### WHAT IS BEING ASKED
Find how many lines in the material contain "below"; your answer should be that number alone.

[[ RECORD SET open ]]

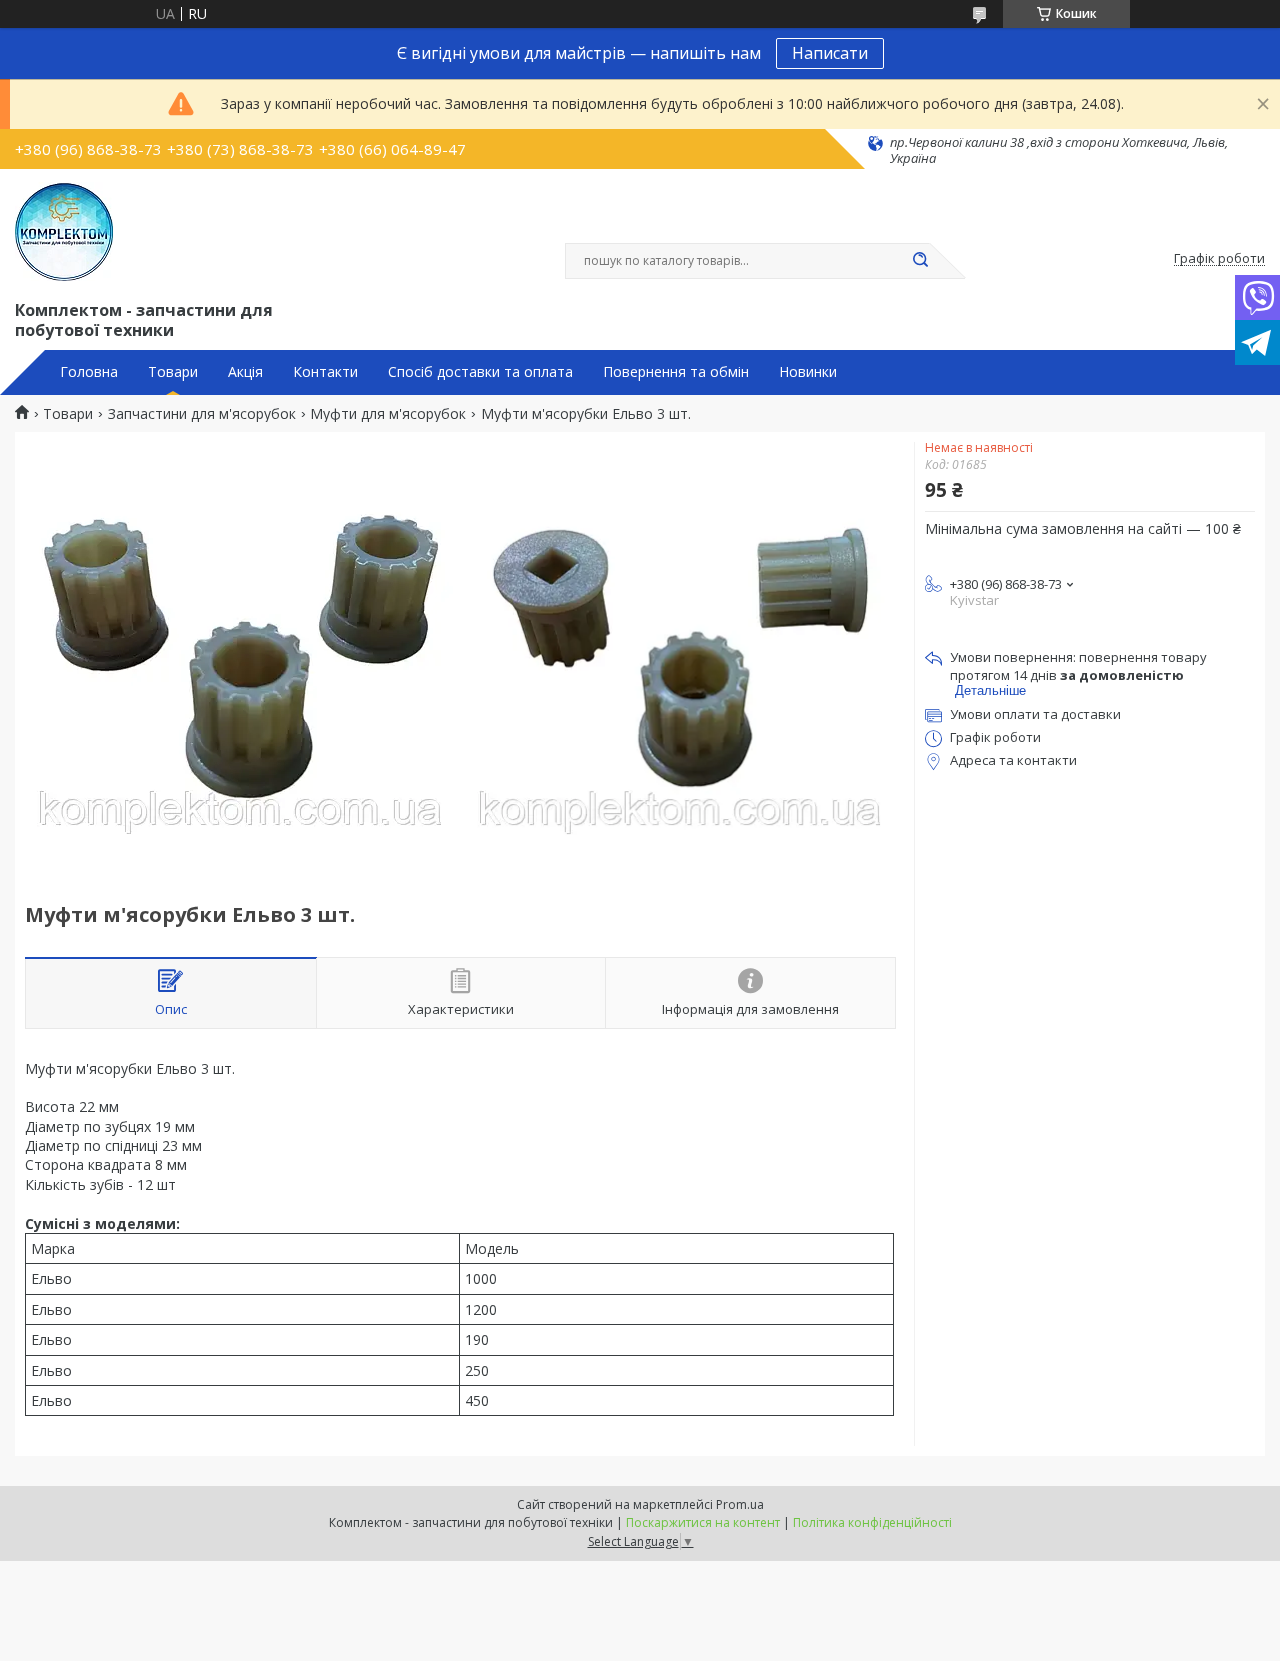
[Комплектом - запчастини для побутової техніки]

[[ RECORD SET closed ]]
[[ RECORD SET open ]]

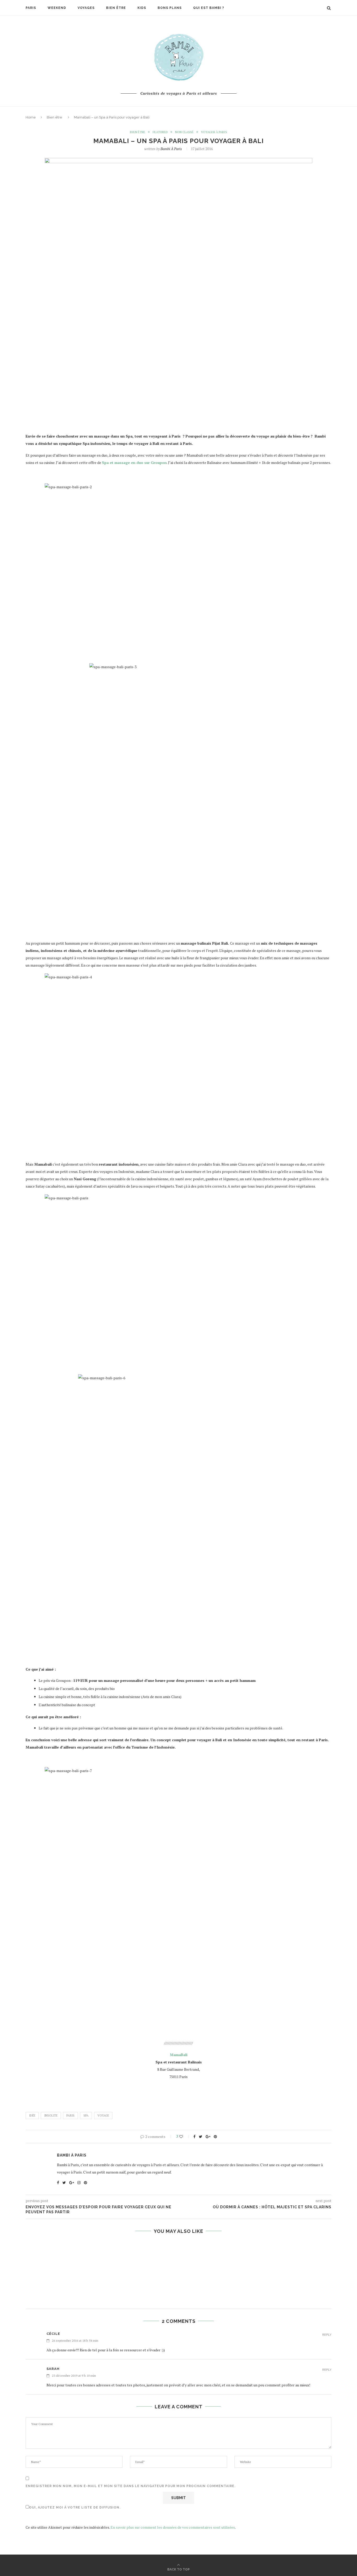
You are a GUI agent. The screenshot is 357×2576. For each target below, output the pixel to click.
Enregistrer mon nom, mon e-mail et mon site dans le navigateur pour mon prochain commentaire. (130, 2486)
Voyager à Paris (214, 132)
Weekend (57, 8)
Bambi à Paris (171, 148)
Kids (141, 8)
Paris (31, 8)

[[ RECORD SET closed ]]
[[ RECORD SET open ]]

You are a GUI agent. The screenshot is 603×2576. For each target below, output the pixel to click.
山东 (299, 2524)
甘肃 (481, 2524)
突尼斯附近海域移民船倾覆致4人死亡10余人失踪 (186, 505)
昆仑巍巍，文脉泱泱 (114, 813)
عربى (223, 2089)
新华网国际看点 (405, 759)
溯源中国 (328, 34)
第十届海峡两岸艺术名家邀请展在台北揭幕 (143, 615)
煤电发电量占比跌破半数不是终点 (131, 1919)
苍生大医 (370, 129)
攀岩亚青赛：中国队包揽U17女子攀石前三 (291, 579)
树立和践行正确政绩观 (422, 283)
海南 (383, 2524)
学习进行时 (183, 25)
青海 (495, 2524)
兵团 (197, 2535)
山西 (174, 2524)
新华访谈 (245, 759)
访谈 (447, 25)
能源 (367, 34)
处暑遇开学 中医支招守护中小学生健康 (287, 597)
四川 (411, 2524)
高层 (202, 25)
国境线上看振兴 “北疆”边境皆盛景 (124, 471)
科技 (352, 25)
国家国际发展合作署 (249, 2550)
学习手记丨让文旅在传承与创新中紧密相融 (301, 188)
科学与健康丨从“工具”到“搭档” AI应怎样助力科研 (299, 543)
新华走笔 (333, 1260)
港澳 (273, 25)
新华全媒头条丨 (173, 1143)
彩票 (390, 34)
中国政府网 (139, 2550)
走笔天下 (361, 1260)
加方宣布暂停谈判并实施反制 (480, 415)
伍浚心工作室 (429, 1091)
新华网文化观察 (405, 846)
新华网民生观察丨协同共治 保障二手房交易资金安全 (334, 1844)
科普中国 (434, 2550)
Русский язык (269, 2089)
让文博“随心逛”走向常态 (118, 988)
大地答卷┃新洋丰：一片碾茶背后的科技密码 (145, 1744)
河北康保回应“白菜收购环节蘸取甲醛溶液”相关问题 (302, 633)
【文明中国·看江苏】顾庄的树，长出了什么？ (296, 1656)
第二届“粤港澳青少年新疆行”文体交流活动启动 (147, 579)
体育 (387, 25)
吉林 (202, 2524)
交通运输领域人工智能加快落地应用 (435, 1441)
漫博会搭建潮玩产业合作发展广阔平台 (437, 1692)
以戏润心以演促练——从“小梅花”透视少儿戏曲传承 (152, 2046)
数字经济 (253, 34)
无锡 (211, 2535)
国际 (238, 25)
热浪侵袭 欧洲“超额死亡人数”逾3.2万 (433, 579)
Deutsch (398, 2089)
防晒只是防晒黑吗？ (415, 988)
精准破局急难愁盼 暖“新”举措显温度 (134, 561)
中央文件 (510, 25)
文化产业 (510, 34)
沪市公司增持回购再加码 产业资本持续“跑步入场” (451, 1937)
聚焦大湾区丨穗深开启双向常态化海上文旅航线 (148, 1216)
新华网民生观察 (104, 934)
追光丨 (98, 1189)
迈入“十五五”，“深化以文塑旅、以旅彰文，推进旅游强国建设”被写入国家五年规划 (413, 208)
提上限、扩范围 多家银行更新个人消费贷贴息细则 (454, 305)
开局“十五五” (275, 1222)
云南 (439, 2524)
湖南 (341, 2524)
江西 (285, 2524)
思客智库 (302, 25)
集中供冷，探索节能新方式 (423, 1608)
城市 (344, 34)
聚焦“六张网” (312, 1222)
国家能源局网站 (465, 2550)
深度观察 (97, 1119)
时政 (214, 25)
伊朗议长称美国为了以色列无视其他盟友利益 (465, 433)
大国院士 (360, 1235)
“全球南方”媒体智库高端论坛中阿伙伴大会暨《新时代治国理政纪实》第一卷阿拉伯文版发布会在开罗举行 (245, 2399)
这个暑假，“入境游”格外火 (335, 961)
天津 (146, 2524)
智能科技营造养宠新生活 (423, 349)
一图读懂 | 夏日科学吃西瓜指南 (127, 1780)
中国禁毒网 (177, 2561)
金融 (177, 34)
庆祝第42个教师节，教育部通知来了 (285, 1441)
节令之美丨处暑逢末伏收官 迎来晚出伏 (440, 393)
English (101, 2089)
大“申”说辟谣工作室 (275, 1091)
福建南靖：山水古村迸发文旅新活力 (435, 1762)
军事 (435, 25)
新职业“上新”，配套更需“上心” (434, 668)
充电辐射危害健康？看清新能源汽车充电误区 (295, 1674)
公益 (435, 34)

[[ RECORD SET closed ]]

### ANSWER TO THE EXERCISE
2